C'est ce qui fait que les dernières lignes du livre résonnent d'un accent prenant, que l'on dirait spinoziste :

[La démocratie] n'est portée par aucune nécessité historique et n'en porte aucune. Elle n'est confiée qu'à la constance de ses propres actes. La chose a de quoi susciter de la peur, donc de la haine, chez ceux qui sont habitués à exercer le magistère de la pensée. Mais chez ceux qui savent partager avec n'importe qui le pouvoir égal de l'intelligence, elle peut susciter à l'inverse du courage, donc de la joie. (p. 106)

Pierre Campion



[1] Jean-Claude Milner, Les Penchants criminels de l'Europe démocratique, Verdier, 2003.

[2] Jacques Rancière, Le Partage du sensible.
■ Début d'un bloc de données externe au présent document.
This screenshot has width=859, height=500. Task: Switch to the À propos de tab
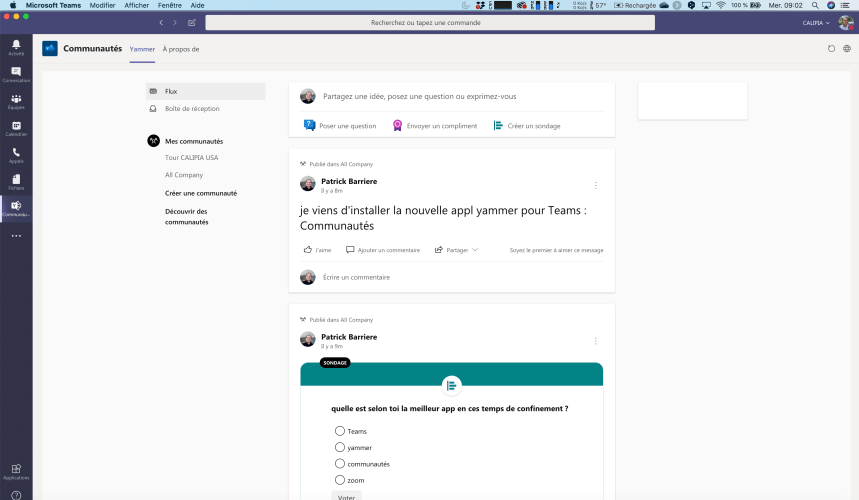pos(181,48)
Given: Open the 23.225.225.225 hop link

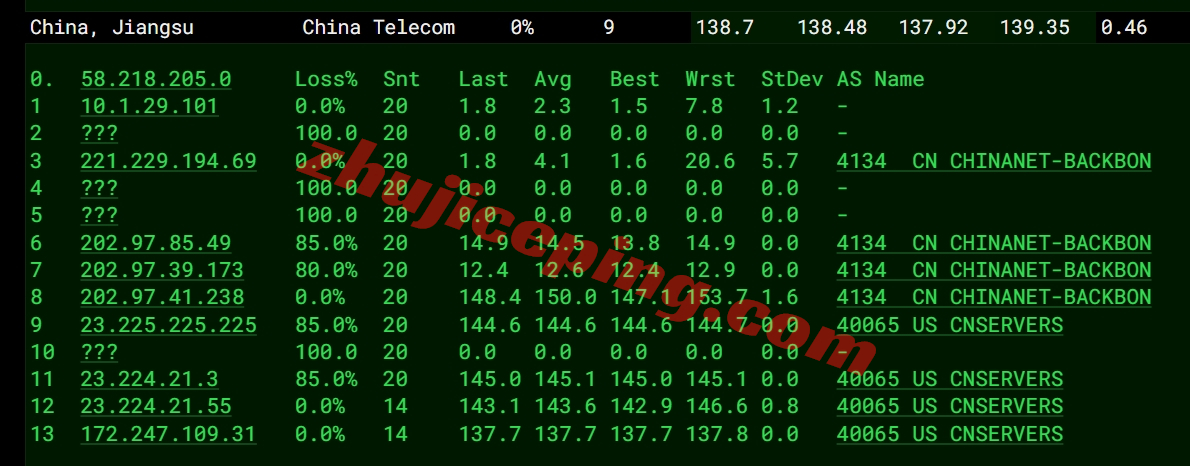Looking at the screenshot, I should pos(168,325).
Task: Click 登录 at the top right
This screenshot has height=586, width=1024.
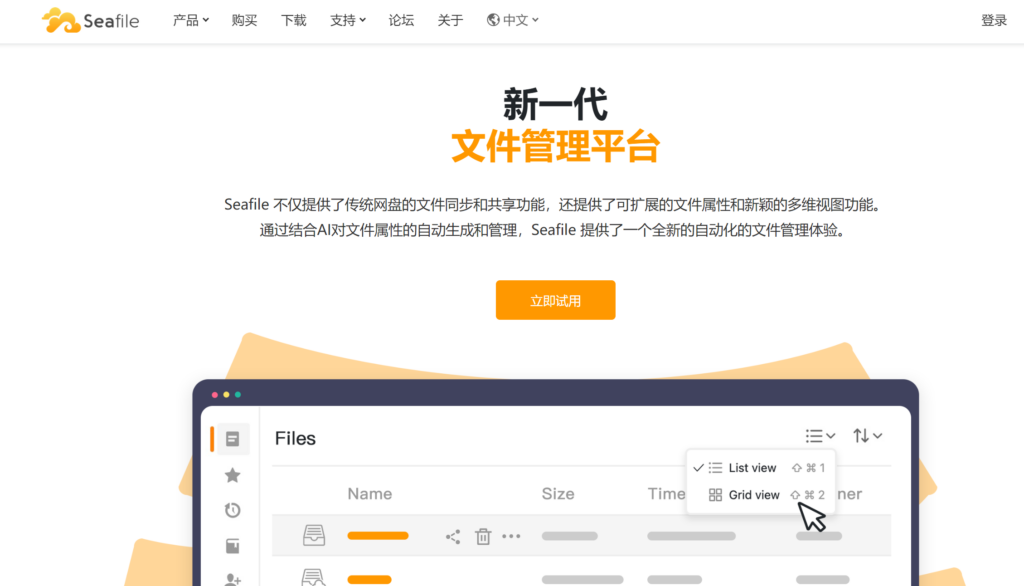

Esthétique et politique, Paris, La Fabrique éditions, 2000. Voir sur ce site le compte rendu que j'en ai fait.

[3] Platon, Les Lois, III, 689e-690d. Je cite ce passage d'après l'édition des Œuvres complètes de Platon dans la coll. de la Pléiade, vol. II, traduction de Léon Robin, 1950, pp. 726-727.

[4] Jacques Rancière : Le Maître ignorant. Cinq leçons sur l'émancipation intellectuelle, Fayard 1987 ; Les Noms de l'histoire. Essai de poétique du savoir, Seuil, 1992 ; Mallarmé. La politique de la sirène, Hachette, 1996.

[5] Sur cette question, voir l'article de Jacques-David Ebguy : « Le travail de la vérité, la vérité au travail : usages de la littérature chez Alain Badiou et Jacques Rancière », dans « Les philosophes lecteurs », Fabula LHT (littérature, histoire, théorie), n 1, février 2006.